Exploring sub-GeV dark matter via $s$-wave, $p$-wave, and resonance annihilation with CMB data

TL;DR

This paper assesses how current and future CMB observations constrain sub-GeV dark matter annihilation through s-wave, p-wave, and resonance processes, providing updated limits and highlighting the complementary roles of different measurements.

Contribution

It offers the first limits on mediator decay branching ratios during recombination and compares the effectiveness of various CMB data analysis methods for constraining dark matter.

Findings

Stronger constraints from profile likelihood than Bayesian methods for s-wave annihilation.

Future experiments will improve limits on p-wave annihilation beyond BBN constraints.

First-time limits on mediator decay branching ratios during recombination.

Abstract

We revisit constraints on sub-GeV dark matter (DM) annihilation via $s$-wave, $p$-wave, and resonance processes using current and future CMB data from Planck, FIRAS, and upcoming experiments such as LiteBIRD, CMB-S4, PRISTINE, and PIXIE. For $s$-wave annihilation, we provide updated limits for both $e^{+}e^{-}$ and $\pi\pi$ channels, with the profile likelihood method yielding stronger constraints than the marginal posterior method.
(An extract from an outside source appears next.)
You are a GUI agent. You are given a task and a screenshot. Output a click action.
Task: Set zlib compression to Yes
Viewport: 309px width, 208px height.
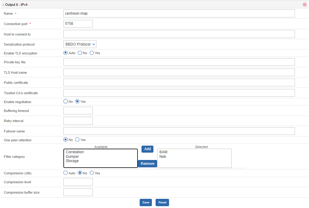tap(92, 173)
In the $p$-wave case, we comprehensively present a model-independent inequality for the $95\%$ upper limits from FIRAS, PRISTINE, and PIXIE, with future experiments expected to surpass current BBN limits. For resonance annihilation, we report -- for the first time -- the $95\%$ upper limits on the decay branching ratio of the mediator particle, when the resonance peaks during the recombination epoch. Overall, our study highlights the complementary strengths of $\mu$-distortion and CMB anisotropies in probing sub-GeV DM annihilation.